(Passage shown)

** BEGIN **

In June 2025, WBD officially announced the split into a streaming/studio entity (“Warner Bros.”—encompassing WB Television, Motion Picture Group, DC Studios, HBO/HBO Max, WB Games, and the Burbank/Leavesden studio lots) and a linear networks entity (“Discovery Global”—including CNN, TNT Sports, Discovery Channel, HGTV, Food Network, and Discovery+). Campbell told senators the separation would allow each company to “pursue opportunities to strengthen its competitive position more quickly and aggressively.”
Paradoxically, the spin-off announcement attracted outside suitors. In September 2025, David Ellison personally visited WBD CEO David Zaslav at his home to propose an acquisition at $19 per share (60% cash, 40% stock). That opening salvo triggered a fierce multi-party bidding contest involving PSKY, Netflix, and at least one additional undisclosed party. By December, Netflix had effectively secured pole position with a $27.75 all-cash merger agreement.
The Structural Shift in the Streaming Wars
Campbell’s Senate testimony provided critical data framing the industrial context of this deal. Between 2021 and 2025, U.S. streaming viewership surged 71%, with streaming for the first time surpassing broadcast and cable combined to account for roughly 50% of all TV viewing (per Nielsen). The number of streaming platforms tracked by Nielsen more than doubled over the same period.

** END **

(Data segment)
** BEGIN **

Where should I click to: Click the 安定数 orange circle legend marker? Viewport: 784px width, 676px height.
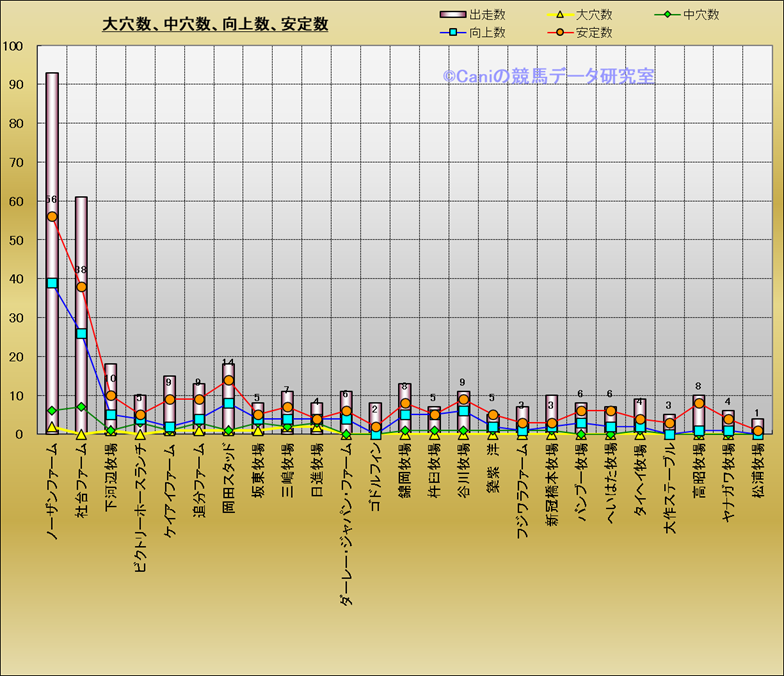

** END **

(Task objective)
Resume the passage above on the Warner Bros. Discovery split and the bidding war that followed, beginning right after its final sentence about the number of streaming platforms Nielsen tracks.

(Response to the task)
Platform proliferation has driven consumer fatigue. Some 46% of streaming viewers reported difficulty finding desired content due to service overload, while the average U.S. household now subscribes to four streaming services at a combined $69 per month. YouTube has emerged as the “new TV,” with long-form content (30+ minutes) growing from 65% to 73% of its viewing between 2023 and 2024. Americans spend an average of more than two hours daily on short-form video platforms such as TikTok and Instagram Reels.
In this environment, HBO Max commands just 1.1% of total TV viewing. Campbell testified that consumers perceive HBO Max not as a Netflix substitute but as a premium add-on. Approximately 80% of HBO Max subscribers also subscribe to Netflix, suggesting the two services occupy complementary rather than competitive positions. This data forms the cornerstone of WBD’s argument that a Netflix–WB combination is fundamentally vertical in nature.
Netflix vs. PSKY: Two Bids, Two Visions
The structural differences between the two proposals are significant.
Netflix’s chief advantage is execution certainty: investment-grade credit and over $8 billion in annual free cash flow eliminate financing risk entirely. PSKY offers a 12% price premium but carries execution uncertainty tied to its complex capital structure involving Larry Ellison’s personal fortune, a bank consortium, and Gulf sovereign wealth funds.
Inside the 7-Day Window: A Phone Call That Reopened the Deal
The immediate catalyst for reopening negotiations came after PSKY’s February 10 revised proposal. A senior representative of PSKY’s financial advisor verbally communicated to a WBD board member that PSKY was “willing to pay $31 and that this was not its final offer.” The figure represents roughly a 12% premium over Netflix’s $27.75 per share.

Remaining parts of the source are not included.